--- START ---

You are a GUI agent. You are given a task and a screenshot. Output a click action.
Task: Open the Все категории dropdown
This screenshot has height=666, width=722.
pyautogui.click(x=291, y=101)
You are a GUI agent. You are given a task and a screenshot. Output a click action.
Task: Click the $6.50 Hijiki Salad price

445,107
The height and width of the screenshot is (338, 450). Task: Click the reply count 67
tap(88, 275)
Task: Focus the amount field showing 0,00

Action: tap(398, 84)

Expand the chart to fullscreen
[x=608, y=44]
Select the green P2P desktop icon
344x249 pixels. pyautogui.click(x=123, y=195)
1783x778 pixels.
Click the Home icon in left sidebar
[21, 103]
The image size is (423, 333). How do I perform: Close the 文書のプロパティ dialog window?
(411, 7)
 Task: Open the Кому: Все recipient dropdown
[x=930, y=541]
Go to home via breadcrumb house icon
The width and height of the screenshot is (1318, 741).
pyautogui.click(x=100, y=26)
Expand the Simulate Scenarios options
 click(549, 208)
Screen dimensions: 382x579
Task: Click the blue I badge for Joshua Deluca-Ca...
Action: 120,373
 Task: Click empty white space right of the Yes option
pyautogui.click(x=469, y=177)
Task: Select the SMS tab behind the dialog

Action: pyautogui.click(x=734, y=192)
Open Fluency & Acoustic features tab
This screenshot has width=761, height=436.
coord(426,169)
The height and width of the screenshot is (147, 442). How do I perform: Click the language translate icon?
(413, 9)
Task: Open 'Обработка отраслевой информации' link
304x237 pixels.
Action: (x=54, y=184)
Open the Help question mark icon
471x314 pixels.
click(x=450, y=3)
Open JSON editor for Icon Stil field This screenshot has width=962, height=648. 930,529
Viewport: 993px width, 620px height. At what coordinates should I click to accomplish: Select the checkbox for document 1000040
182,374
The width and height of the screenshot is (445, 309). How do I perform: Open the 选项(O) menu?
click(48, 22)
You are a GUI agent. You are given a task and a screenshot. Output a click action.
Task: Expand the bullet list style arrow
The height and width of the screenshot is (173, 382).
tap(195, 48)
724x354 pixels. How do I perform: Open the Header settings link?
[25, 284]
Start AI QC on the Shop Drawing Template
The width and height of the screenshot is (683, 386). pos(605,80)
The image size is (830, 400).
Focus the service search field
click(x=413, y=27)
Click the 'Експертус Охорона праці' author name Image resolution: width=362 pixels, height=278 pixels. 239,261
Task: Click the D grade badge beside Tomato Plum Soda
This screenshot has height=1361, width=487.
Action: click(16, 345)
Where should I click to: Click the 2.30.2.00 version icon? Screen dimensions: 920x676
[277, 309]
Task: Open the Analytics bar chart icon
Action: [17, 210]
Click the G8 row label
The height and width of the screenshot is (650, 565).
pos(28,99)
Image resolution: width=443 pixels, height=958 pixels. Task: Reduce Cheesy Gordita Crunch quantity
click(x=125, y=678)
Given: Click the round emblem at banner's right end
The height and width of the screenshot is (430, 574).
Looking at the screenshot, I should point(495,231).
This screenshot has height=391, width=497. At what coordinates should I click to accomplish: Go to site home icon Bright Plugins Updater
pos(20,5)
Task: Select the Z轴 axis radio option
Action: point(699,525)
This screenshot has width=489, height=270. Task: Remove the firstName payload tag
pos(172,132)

--- END ---

WHAT IS EXPECTED:
Copy out each record from above, exactly.

RESPONSE:
You are a GUI agent. You are given a task and a screenshot. Output a click action.
Task: Open the Все категории dropdown
This screenshot has height=666, width=722.
pyautogui.click(x=291, y=101)
You are a GUI agent. You are given a task and a screenshot. Output a click action.
Task: Click the $6.50 Hijiki Salad price

445,107
The height and width of the screenshot is (338, 450). Task: Click the reply count 67
tap(88, 275)
Task: Focus the amount field showing 0,00

Action: tap(398, 84)

Expand the chart to fullscreen
[x=608, y=44]
Select the green P2P desktop icon
344x249 pixels. pyautogui.click(x=123, y=195)
1783x778 pixels.
Click the Home icon in left sidebar
[21, 103]
The image size is (423, 333). How do I perform: Close the 文書のプロパティ dialog window?
(411, 7)
 Task: Open the Кому: Все recipient dropdown
[x=930, y=541]
Go to home via breadcrumb house icon
The width and height of the screenshot is (1318, 741).
pyautogui.click(x=100, y=26)
Expand the Simulate Scenarios options
 click(549, 208)
Screen dimensions: 382x579
Task: Click the blue I badge for Joshua Deluca-Ca...
Action: 120,373
 Task: Click empty white space right of the Yes option
pyautogui.click(x=469, y=177)
Task: Select the SMS tab behind the dialog

Action: pyautogui.click(x=734, y=192)
Open Fluency & Acoustic features tab
This screenshot has width=761, height=436.
coord(426,169)
The height and width of the screenshot is (147, 442). How do I perform: Click the language translate icon?
(413, 9)
Task: Open 'Обработка отраслевой информации' link
304x237 pixels.
Action: (x=54, y=184)
Open the Help question mark icon
471x314 pixels.
click(x=450, y=3)
Open JSON editor for Icon Stil field This screenshot has width=962, height=648. 930,529
Viewport: 993px width, 620px height. At what coordinates should I click to accomplish: Select the checkbox for document 1000040
182,374
The width and height of the screenshot is (445, 309). How do I perform: Open the 选项(O) menu?
click(48, 22)
You are a GUI agent. You are given a task and a screenshot. Output a click action.
Task: Expand the bullet list style arrow
The height and width of the screenshot is (173, 382).
tap(195, 48)
724x354 pixels. How do I perform: Open the Header settings link?
[25, 284]
Start AI QC on the Shop Drawing Template
The width and height of the screenshot is (683, 386). pos(605,80)
The image size is (830, 400).
Focus the service search field
click(x=413, y=27)
Click the 'Експертус Охорона праці' author name Image resolution: width=362 pixels, height=278 pixels. 239,261
Task: Click the D grade badge beside Tomato Plum Soda
This screenshot has height=1361, width=487.
Action: click(16, 345)
Where should I click to: Click the 2.30.2.00 version icon? Screen dimensions: 920x676
[277, 309]
Task: Open the Analytics bar chart icon
Action: [17, 210]
Click the G8 row label
The height and width of the screenshot is (650, 565).
pos(28,99)
Image resolution: width=443 pixels, height=958 pixels. Task: Reduce Cheesy Gordita Crunch quantity
click(x=125, y=678)
Given: Click the round emblem at banner's right end
The height and width of the screenshot is (430, 574).
Looking at the screenshot, I should point(495,231).
This screenshot has height=391, width=497. At what coordinates should I click to accomplish: Go to site home icon Bright Plugins Updater
pos(20,5)
Task: Select the Z轴 axis radio option
Action: point(699,525)
This screenshot has width=489, height=270. Task: Remove the firstName payload tag
pos(172,132)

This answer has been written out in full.